## Ce qui est demandé
(A) Traduisez en anglais cette phrase de l'extrait de page sur Nimbochromis venustus : « Il séduit souvent par sa coloration juvénile jaunâtre marquée de losanges plus sombres. »
(B) Répondez à ces questions d'après l'extrait de page sur Nimbochromis venustus :
(i) Dans quel numéro de quel magazine la version courte a-t-elle été publiée ?
(ii) De quel lac cette espèce provient-elle ?
(iii) Quel volume de bac est cité dans la question typique des propriétaires d'un trio ?

── Extrait de page

Nimbochromis venustus
ne pas mettre entre toutes les mains !
La version courte a été publiée dans Aqua Plaisir 91 
Juillet 2004

 
Nimbochromis venustus est une des grandes espèces du lac Malawi les plus aisément disponibles dans le commerce aquariophile. Il séduit souvent par sa coloration juvénile jaunâtre marquée de losanges plus sombres. Quand on " se promène " sur le web on est souvent très surpris de constater qu’il y a de nombreuses questions sur cette espèce et plus particulièrement sur sa maintenance. 

Tout cela serait bien ordinaire si la très grande majorité des questions ne se résumait pas à :

" Que mettre avec mon trio de venustus ? Ils sont dans un bac de 300 litres en compagnie de telle et telle espèce "

La réponse est simple : RIEN, il n’y a rien à mettre avec un trio de venustus dans un 300 l.

────
── Données fournies

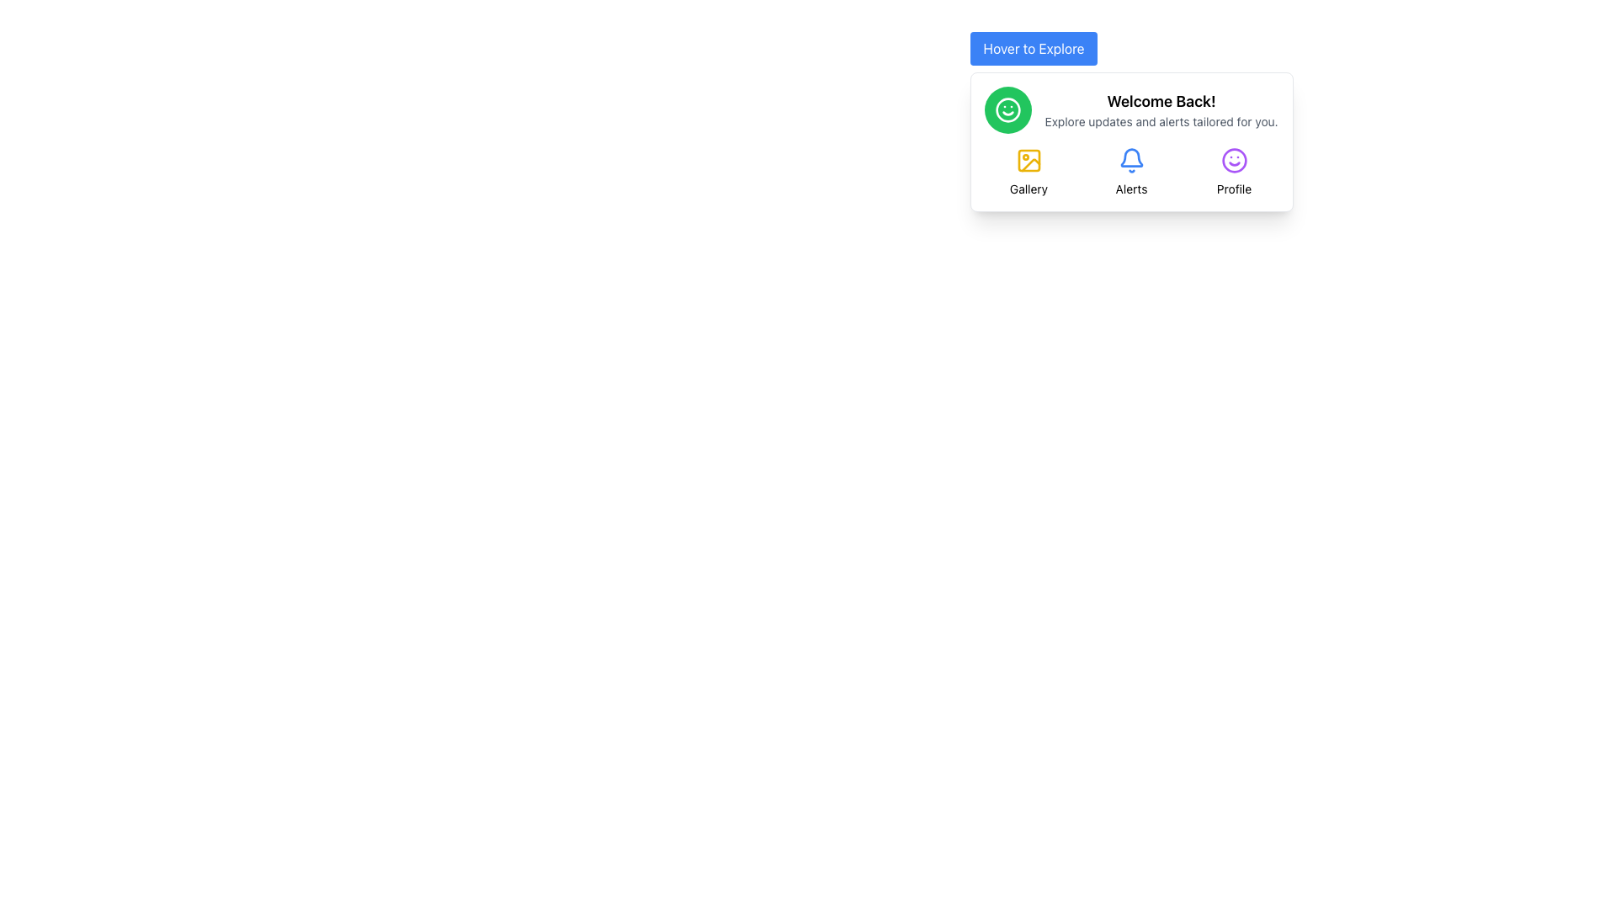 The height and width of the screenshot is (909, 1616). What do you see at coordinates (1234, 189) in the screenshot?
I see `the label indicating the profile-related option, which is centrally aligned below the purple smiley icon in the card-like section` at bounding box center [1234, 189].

────

## Réponses correctes
(A) It often appeals through its yellowish juvenile coloring marked with darker diamonds.

(B)
(i) Aqua Plaisir 91
(ii) Le lac Malawi
(iii) 300 litres